Renna delle Svalbard

PFAS dans l'Arctique : les rennes accumulent 900 % de « polluants éternels » en plus sur les îles du Svalbard

Dans l'un des endroits les plus purs de la planète, des recherches sur les rennes du Svalbard montrent le visage le plus tenace de la pollution : les métaux lourds diminuent, les PFAS augmentent

Le froid seul ne suffit pas à empêcher la pollution de pénétrer. C'est le sentiment laissé par de nouvelles recherches menées au Svalbard, un archipel norvégien suspendu au cœur de l'Arctique, où vit une sous-espèce unique de renne, capable de résister à des mois d'obscurité, de vent et de pénurie alimentaire. C'est précisément chez ces animaux que les chercheurs ont observé un fait qui pèse plus que n'importe quelle image de carte postale : en l'espace d'une dizaine d'années, les niveaux de PFAS, les contaminants dits éternels, ont augmenté de plus de 900 %.

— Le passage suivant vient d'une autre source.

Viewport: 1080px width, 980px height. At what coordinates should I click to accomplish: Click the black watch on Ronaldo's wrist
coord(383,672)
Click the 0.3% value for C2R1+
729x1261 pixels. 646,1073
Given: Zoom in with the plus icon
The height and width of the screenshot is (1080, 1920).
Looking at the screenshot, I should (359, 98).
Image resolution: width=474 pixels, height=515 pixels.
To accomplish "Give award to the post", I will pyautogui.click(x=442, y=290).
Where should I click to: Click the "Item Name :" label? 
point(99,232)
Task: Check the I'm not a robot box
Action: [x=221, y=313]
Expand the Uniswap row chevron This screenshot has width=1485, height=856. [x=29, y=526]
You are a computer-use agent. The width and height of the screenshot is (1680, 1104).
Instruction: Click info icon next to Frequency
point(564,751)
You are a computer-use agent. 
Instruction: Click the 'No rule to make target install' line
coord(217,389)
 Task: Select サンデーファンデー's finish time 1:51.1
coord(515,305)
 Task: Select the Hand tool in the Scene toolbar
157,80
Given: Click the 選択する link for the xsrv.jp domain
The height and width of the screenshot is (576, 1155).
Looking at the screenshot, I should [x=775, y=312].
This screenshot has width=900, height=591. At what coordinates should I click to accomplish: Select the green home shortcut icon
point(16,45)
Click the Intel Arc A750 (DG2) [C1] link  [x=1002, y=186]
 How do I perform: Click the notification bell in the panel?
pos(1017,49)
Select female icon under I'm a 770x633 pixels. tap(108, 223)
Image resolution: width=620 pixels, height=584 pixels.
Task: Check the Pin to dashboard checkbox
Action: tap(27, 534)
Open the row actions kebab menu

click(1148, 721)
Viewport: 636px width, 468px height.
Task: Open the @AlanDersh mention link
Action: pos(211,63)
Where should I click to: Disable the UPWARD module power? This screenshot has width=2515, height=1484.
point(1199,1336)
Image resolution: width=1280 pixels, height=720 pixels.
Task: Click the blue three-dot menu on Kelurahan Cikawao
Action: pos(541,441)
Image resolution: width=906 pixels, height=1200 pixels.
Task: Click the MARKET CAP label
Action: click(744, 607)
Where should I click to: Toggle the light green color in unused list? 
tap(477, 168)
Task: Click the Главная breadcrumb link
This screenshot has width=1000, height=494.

L'étude, publiée le Sciences et technologies environnementalesraconte une double histoire. D'une part, des signes encourageants arrivent : le plomb et le cadmium sont inférieurs aux valeurs enregistrées il y a des décennies, tandis que certains métaux lourds ont montré une certaine stabilité au cours de la dernière période. D’un autre côté, apparaissent les PFAS, des substances chimiques utilisées pour fabriquer des matériaux résistants à l’eau, aux graisses et aux températures élevées, qui se dégradent extrêmement difficilement dans l’environnement et finissent par s’accumuler dans les écosystèmes.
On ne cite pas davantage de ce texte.